A forward-extended lifetimes can be marked as _lexical_ by either a `move_value
[lexical]` or `begin_borrow [lexical]` instruction. For such lifetimes further
restrictions apply. A destroy of such a value must not be hoisted above an
instruction which is or can be a _deinit barrier_.
Only the initial producer of a forward-extended lifetime needs to be marked as
_lexical_ in order to specify this property for all contributing lifetimes.
For details see [Variable Lifetimes](Ownership.md#variable-lifetimes) in the
Ownership document.
# Dominance
## Value and instruction dominance
Whenever an instruction uses a [value](#values-and-operands) as an
operand, the definition of the value must dominate the instruction.
This is a common concept across all SSA-like representations. SIL
uses a standard definition of dominance, modified slightly to account
for SIL's use of basic block arguments rather than phi instructions:
- The value `undef` always dominates an instruction.
- An instruction result `R` dominates an instruction `I` if the
instruction that defines `R` dominates `I`.
- An argument of a basic block `B` dominates an instruction `I` if all
initial paths passing through `I` must also pass through the start
of `B`.
An instruction `D` dominates another instruction `I` if they are
different instructions and all initial paths passing through `I`
must also pass through `D`.
See [below](#definition-of-a-path) for the formal definition of an
initial path.
## Basic block dominance
A basic block `B1` dominates a basic block `B2` if they are different
blocks and if all initial paths passing through the start of `B2` must
also pass through through the start of `B1`.
This relationship between blocks can be thought of as creating a
directed acyclic graph of basic blocks, called the *dominance tree*.
The dominance tree is not directly represented in SIL; it is just
an emergent property of the dominance requirement on SIL functions.
## Joint post-dominance
Certain instructions are required to have a *joint post-dominance*
relationship with certain other instructions. Informally, this means
that all terminating paths through the first instruction must
eventually pass through one of the others. This is common for
instructions that define a scope in the SIL function, such as
`alloc_stack` and `begin_access`.
The dominating instruction is called the *scope instruction*,
and the post-dominating instructions are called the *scope-ending
instructions*. The specific joint post-dominance requirement
defines the set of instructions that count as scope-ending
instructions for the begin instruction.
For example, an `alloc_stack` instruction must be jointly
post-dominated by the set of `dealloc_stack` instructions
whose operand is the result of the `alloc_stack`. The
`alloc_stack` is the scope instruction, and the `dealloc_stack`s
are the scope-ending instructions.
The *scope* of a joint post-dominance relationship is the set
of all points in the function following the scope instruction
but prior to a scope-ending instruction. Making this precisely
defined is part of the point of the joint post-dominance rules.

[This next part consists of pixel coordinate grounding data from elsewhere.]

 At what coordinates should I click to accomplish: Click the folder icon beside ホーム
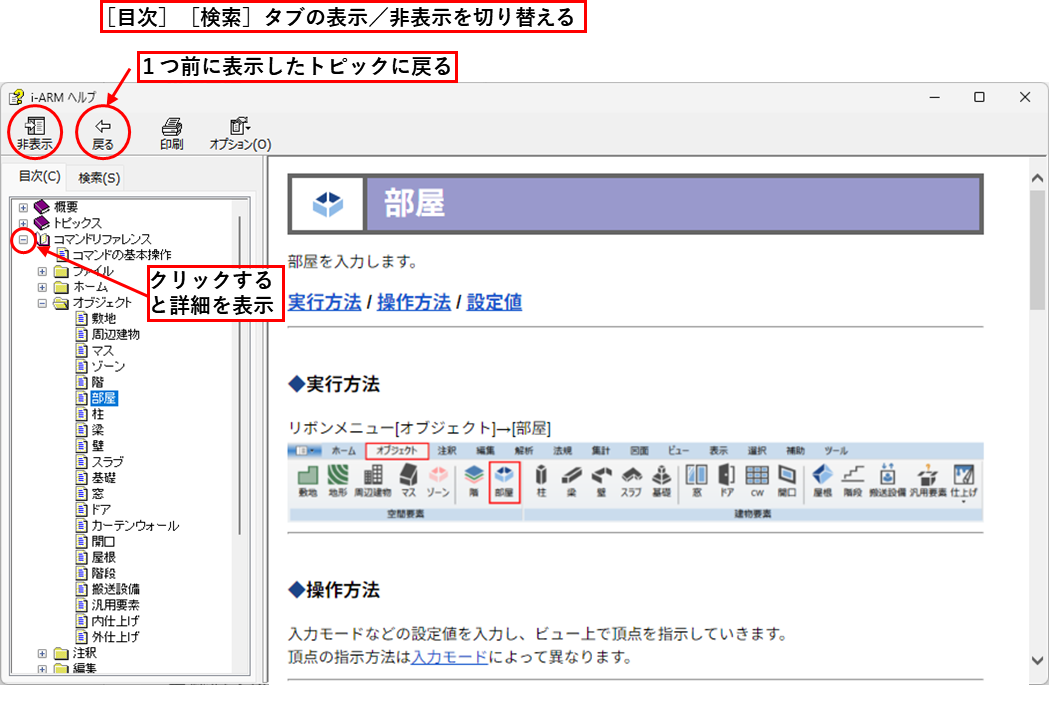coord(62,287)
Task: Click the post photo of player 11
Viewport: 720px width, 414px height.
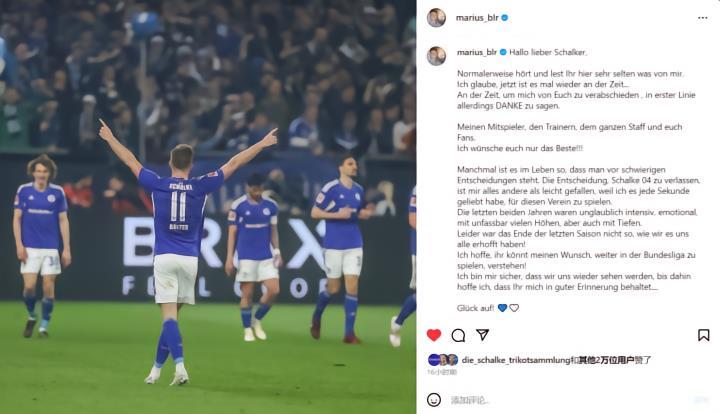Action: pyautogui.click(x=208, y=207)
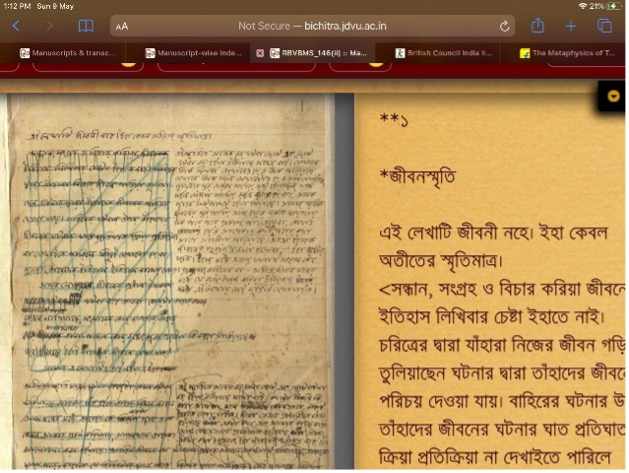
Task: Click the manuscript page image
Action: [170, 280]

A formal definition is given later.
In SIL, if an instruction acts as a scope instruction, it always
has exactly one set of scope-ending instructions associated
with it, and so it forms exactly one scope. People will therefore
often talk about, e.g., the scope of an `alloc_stack`, meaning
the scope between it and its `dealloc_stack`s. Furthermore,
there are no instructions in SIL which act as scope-ending
instructions for multiple scopes.
A scope instruction `I` is jointly post-dominated by its
scope-ending instructions if:
- All initial paths that pass through a scope-ending instruction
of `I` must also pass through `I`. (This is just the normal
dominance rule, and it is typically already required by the
definition of the joint post-dominance relationship. For example,
a `dealloc_stack` must be dominated by its associated
`alloc_stack` because it uses its result as an operand.)
- All initial paths that pass through `I` twice must also pass
through a scope-ending instruction of `I` in between.
- All initial paths that pass through a scope-ending instruction
of `I` twice (not necessarily the same instruction) must also
pass through `I` in between.
- All terminating initial paths that pass through `I` must also
pass through a scope-ending instruction of `I`.
In other words, all paths must strictly alternate between `I`
and its scope-ending instructions, starting with `I` and (if
the path exits) ending with a scope-ending instruction.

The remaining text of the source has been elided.